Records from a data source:

◇ ◇ ◇ ◇

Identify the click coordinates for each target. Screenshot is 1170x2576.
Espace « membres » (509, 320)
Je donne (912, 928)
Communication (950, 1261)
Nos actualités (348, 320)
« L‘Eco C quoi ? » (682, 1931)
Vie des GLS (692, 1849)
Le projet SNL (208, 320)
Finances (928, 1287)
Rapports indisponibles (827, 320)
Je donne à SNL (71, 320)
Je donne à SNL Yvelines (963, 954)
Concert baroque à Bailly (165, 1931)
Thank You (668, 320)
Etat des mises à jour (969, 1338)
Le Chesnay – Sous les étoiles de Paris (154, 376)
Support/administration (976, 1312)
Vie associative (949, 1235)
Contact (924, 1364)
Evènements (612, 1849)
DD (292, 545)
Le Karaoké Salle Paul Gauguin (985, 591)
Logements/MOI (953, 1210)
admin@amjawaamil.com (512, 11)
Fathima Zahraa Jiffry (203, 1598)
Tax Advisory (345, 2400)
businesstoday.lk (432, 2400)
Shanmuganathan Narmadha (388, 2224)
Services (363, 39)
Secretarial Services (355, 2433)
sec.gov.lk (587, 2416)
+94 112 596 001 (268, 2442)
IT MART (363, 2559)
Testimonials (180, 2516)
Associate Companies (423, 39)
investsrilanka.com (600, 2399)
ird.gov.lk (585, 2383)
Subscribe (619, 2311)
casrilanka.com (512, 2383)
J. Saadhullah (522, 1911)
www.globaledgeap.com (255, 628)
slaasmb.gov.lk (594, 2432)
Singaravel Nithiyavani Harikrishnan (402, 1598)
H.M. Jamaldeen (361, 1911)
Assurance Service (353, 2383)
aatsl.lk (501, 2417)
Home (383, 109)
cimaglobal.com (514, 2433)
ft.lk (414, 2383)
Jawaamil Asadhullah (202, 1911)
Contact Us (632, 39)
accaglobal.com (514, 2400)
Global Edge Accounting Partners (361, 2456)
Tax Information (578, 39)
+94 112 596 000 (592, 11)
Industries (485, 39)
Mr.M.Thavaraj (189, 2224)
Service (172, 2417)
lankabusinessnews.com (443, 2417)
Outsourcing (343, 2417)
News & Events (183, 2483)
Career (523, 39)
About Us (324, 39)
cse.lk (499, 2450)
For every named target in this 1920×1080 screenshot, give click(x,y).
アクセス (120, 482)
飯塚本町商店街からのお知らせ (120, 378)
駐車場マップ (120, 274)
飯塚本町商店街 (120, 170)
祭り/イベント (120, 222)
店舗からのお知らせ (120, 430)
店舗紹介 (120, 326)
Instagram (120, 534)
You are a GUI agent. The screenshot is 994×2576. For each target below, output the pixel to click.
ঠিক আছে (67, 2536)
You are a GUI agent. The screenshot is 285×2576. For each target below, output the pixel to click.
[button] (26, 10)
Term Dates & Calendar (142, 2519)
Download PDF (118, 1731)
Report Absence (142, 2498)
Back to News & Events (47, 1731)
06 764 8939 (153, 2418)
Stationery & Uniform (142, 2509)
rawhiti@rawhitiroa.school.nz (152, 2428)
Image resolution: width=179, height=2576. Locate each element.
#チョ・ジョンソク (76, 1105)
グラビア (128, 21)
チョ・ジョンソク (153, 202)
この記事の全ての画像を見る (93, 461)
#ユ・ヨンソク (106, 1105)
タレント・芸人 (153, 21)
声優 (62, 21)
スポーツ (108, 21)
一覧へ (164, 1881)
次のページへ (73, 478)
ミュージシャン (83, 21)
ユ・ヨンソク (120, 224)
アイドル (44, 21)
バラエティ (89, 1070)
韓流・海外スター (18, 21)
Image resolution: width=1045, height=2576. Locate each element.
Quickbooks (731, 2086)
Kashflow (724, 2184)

◇ ◇ ◇ ◇

• _What is required_: If a line of the records above includes the word "Image", count it; state the final number with no other words.

• _Reply_: 2